On peut parfois critiquer l’essentialisme pour son manque de preuves empiriques ou son incapacité à expliquer le changement et la complexité. D’un autre côté, on peut critiquer l’attitude opérationnelle pour son manque de sens, de la « profondeur » ou de la réalité au-delà de ce qui est immédiatement observable. Dans le contexte, la fonction de décision et l’information, on pourrait dire que l’attitude opérationnelle nous aide à comprendre comment un organisme ou un système fait des choix et traite l’information, tandis que l’attitude essentialiste pourrait nous aider à comprendre ce que signifie « être » cet organisme ou ce système. Mais si l’essence d’une chose dépend en partie du point de vue d’observateurs et peut changer au cours du temps, cela soulève alors quelques questions sur le temps et l’information.

Ce que les modèles représentent, ce n’est pas la structure de l’environnement, mais son action, dans la mesure où elle affecte le système. Ils sont à la fois subjectifs, dans le sens où ils sont construits par le sujet pour ses propres besoins, et objectifs, dans le sens où ils sont naturellement sélectionnés par l’environnement : les modèles qui ne génèrent pas récursivement des prédictions adéquates sont susceptibles d’être éliminés par la suite.

Francis Heylighen, Foundations and methodology for an evolutionary world view: A review of the principia cybernetica project

Ce fut d’ailleurs le point de départ du philosophe Henri Bergson, pour qui « le temps est invention ou il n’est rien du tout. » J’ai déjà cité l’article « Le possible et le réel », une œuvre assez tardive puisqu’elle fut écrite en 1930 à l’occasion de son prix Nobel. Bergson y parle du temps comme « jaillissement effectif de nouveauté imprévisible » dont témoigne notre expérience de la liberté humaine, mais aussi de l’indétermination des choses.
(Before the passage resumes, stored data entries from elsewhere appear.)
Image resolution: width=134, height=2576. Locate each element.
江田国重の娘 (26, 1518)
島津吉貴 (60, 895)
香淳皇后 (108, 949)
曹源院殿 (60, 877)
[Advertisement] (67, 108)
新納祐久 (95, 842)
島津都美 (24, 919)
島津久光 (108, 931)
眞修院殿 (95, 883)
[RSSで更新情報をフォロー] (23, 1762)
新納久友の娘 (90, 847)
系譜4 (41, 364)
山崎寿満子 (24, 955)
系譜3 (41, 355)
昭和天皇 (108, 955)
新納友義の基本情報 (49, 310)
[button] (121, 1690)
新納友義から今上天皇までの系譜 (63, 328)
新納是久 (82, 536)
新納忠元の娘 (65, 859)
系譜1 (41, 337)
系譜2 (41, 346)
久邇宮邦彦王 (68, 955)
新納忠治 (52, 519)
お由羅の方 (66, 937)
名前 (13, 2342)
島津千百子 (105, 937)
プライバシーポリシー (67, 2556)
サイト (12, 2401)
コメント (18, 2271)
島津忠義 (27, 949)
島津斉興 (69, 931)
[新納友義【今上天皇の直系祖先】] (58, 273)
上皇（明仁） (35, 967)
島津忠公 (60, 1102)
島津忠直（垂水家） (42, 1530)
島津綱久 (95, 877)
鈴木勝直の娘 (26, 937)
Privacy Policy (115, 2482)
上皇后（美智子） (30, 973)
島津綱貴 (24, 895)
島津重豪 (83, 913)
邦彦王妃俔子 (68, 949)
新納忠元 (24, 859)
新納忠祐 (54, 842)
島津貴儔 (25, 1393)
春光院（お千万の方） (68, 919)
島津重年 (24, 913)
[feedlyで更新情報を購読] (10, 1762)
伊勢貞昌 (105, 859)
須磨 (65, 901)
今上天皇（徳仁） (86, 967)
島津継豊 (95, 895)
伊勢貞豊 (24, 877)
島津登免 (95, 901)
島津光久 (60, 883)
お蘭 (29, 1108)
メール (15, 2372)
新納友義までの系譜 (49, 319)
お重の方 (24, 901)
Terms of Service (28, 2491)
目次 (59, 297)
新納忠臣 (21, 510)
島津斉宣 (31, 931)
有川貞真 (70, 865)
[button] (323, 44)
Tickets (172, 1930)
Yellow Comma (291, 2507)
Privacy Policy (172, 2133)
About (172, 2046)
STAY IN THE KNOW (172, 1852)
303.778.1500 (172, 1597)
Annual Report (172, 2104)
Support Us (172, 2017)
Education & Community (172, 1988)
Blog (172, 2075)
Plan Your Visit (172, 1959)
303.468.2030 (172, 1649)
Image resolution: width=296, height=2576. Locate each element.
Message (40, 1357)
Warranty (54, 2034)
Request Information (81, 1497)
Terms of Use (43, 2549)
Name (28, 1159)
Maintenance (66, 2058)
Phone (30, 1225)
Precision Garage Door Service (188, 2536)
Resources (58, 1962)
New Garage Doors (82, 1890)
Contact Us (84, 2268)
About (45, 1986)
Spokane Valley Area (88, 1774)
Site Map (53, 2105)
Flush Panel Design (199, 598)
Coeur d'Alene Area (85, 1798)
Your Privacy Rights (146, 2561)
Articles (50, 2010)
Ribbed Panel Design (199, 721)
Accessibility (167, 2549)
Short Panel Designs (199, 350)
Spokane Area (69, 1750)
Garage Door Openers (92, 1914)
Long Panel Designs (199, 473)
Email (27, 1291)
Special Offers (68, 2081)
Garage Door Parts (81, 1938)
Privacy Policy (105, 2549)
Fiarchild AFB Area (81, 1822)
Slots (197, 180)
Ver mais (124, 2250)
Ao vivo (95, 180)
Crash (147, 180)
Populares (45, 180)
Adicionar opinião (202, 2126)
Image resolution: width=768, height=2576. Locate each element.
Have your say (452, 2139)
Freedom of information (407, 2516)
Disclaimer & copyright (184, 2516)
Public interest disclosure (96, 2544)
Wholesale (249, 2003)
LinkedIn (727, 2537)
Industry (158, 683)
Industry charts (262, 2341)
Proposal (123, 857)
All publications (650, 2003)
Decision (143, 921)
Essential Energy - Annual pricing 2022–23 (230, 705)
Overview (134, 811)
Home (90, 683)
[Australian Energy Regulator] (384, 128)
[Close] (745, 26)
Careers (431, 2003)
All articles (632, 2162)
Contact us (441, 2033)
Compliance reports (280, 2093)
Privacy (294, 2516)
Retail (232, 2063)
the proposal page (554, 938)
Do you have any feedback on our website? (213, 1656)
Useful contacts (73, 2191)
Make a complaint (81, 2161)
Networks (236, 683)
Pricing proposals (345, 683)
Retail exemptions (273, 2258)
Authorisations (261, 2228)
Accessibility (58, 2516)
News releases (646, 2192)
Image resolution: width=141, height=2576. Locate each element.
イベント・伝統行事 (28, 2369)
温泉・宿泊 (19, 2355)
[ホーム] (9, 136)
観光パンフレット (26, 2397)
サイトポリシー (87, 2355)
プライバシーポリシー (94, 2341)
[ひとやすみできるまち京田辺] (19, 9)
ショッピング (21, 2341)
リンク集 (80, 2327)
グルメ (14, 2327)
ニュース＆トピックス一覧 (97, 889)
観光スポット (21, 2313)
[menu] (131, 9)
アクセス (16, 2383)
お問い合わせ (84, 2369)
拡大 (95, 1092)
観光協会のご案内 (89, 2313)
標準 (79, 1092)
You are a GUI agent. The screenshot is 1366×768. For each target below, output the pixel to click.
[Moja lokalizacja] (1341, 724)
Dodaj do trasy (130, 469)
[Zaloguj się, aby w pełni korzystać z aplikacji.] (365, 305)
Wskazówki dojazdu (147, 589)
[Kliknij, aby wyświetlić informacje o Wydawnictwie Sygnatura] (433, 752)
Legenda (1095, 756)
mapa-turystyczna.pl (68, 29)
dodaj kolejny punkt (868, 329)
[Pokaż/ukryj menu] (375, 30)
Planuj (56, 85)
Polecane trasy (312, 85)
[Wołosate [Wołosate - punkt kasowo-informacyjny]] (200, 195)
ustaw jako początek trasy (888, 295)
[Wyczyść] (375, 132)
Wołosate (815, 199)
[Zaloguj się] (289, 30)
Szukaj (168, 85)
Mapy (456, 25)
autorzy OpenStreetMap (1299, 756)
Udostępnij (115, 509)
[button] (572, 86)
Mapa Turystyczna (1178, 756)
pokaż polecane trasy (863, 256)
En conséquence, le possible est « plus riche » que le réel. L’univers autour de nous doit être compris à partir du possible, non à partir d’un quelconque état initial dont il pourrait, de quelque manière, être déduit.

Ilya Prigogine, La Fin des certitudes

Le temps est-il « invention ou rien du tout » comme le dit Bergson ? S’il est relatif à l’observateur et sa vitesse de déplacement comme l’indique Einstein, est-ce qu’il pourrait tout simplement être relatif à tout système, au moins dans la perception de ce dernier ? Au final, la question qui importe est de savoir lequel du temps et de l’information est fondamental et lequel est contingent. Deux approches vont alors se dessiner, avec d’un côté, les réalistes, comme Prigogine, qui pensent que le temps est fondamental et l’information contingente, et de l’autre côté, les anti-réalistes comme Wheeler, qui pensent que c’est l’information qui est fondamentale et le temps contingent. Pour le dire en terme wheeleriens, a-t-on affaire à un it from bit ou plutôt à un bit from it ?

Pour l’expliquer selon les termes de Bell, doit-on préserver la localité ou le réalisme ? Le théorème de Bell est un résultat important en physique quantique qui a été développé par le physicien John S. Bell en 1964. Il montre que certaines prédictions de la mécanique quantique sont en contradiction avec les principes de la physique classique, ce qui implique que la nature de la réalité à l’échelle quantique est différente de ce que nous observons à l’échelle macroscopique.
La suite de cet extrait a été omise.